- _Short exercise_
Count the lines in the records below that contain the word "agent", and give only that number.

- _Exercise inputs_

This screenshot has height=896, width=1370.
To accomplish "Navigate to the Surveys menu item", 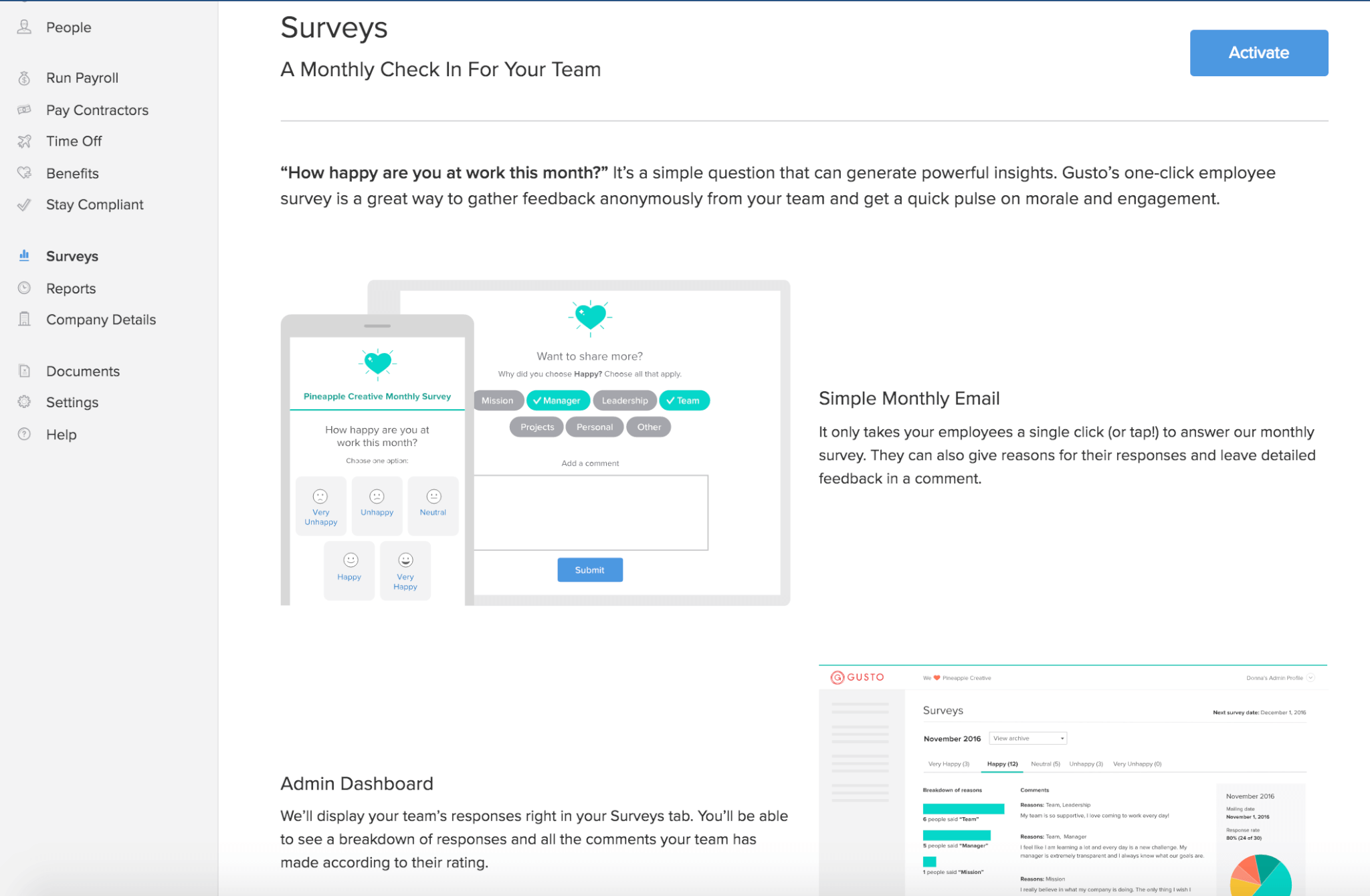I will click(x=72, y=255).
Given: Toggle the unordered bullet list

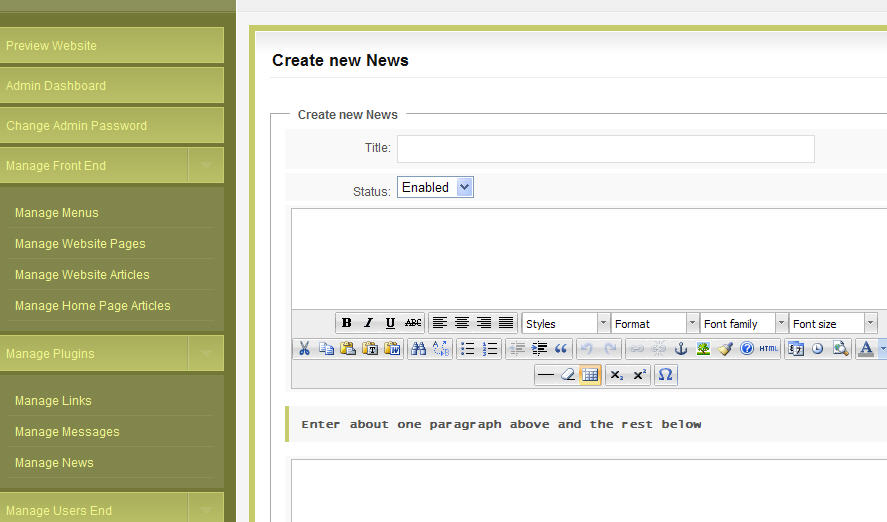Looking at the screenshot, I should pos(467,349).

--

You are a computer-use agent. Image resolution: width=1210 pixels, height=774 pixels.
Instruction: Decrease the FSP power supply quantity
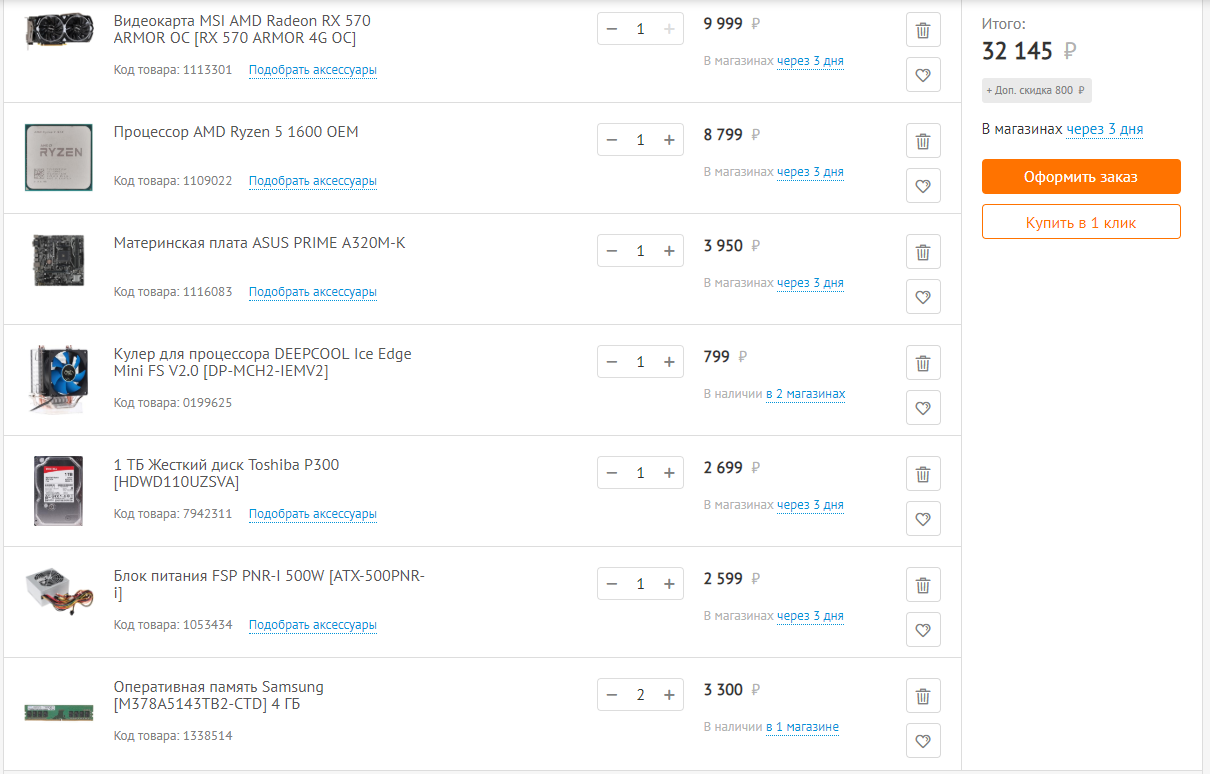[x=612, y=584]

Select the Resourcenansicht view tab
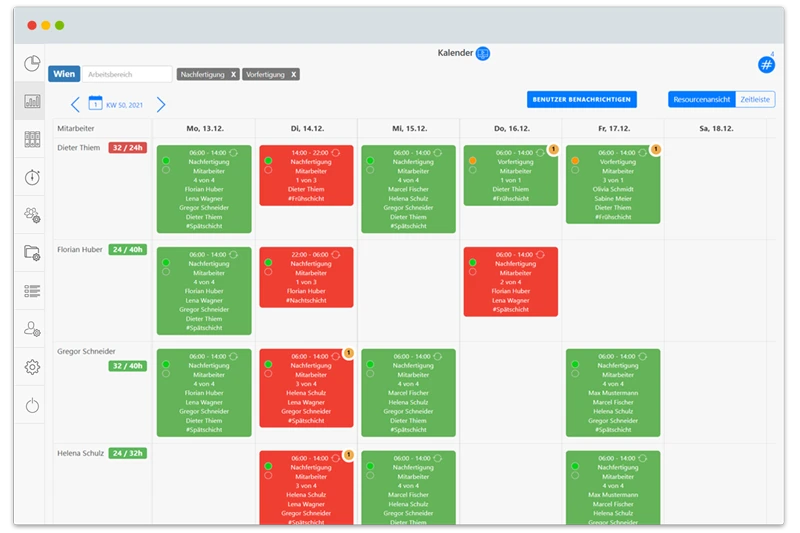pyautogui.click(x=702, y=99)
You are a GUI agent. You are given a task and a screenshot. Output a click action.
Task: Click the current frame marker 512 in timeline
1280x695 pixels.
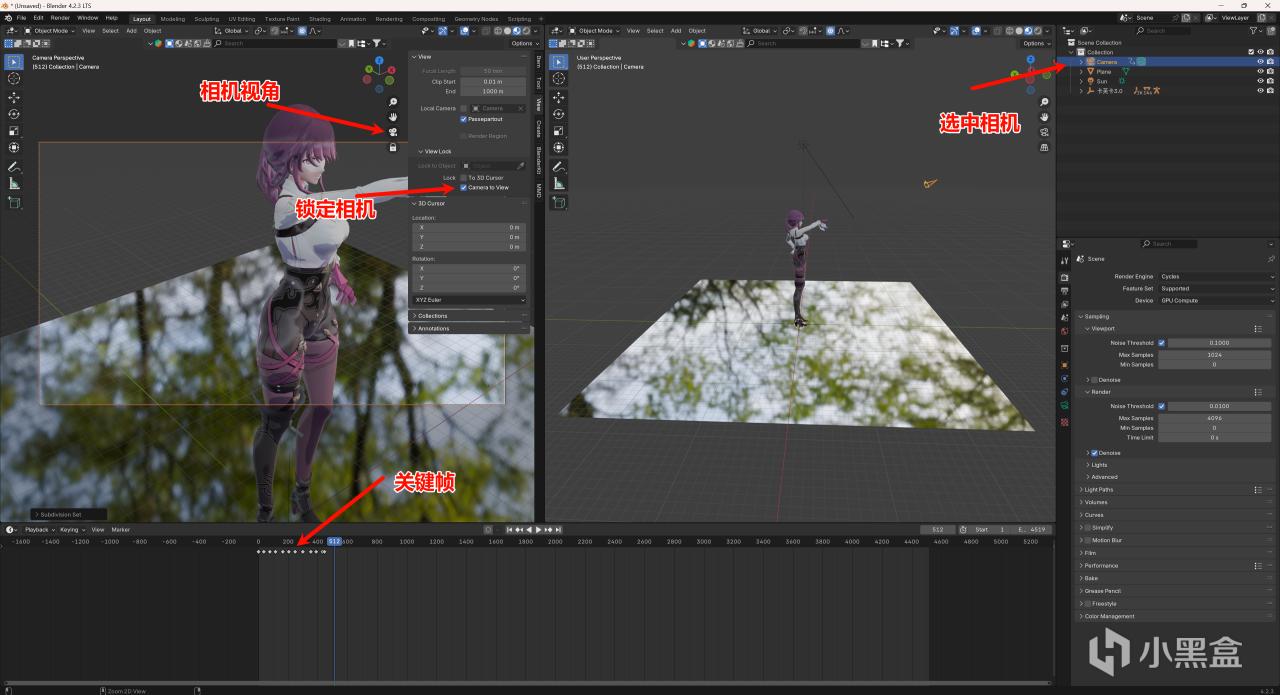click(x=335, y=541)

- _Output of the task_
2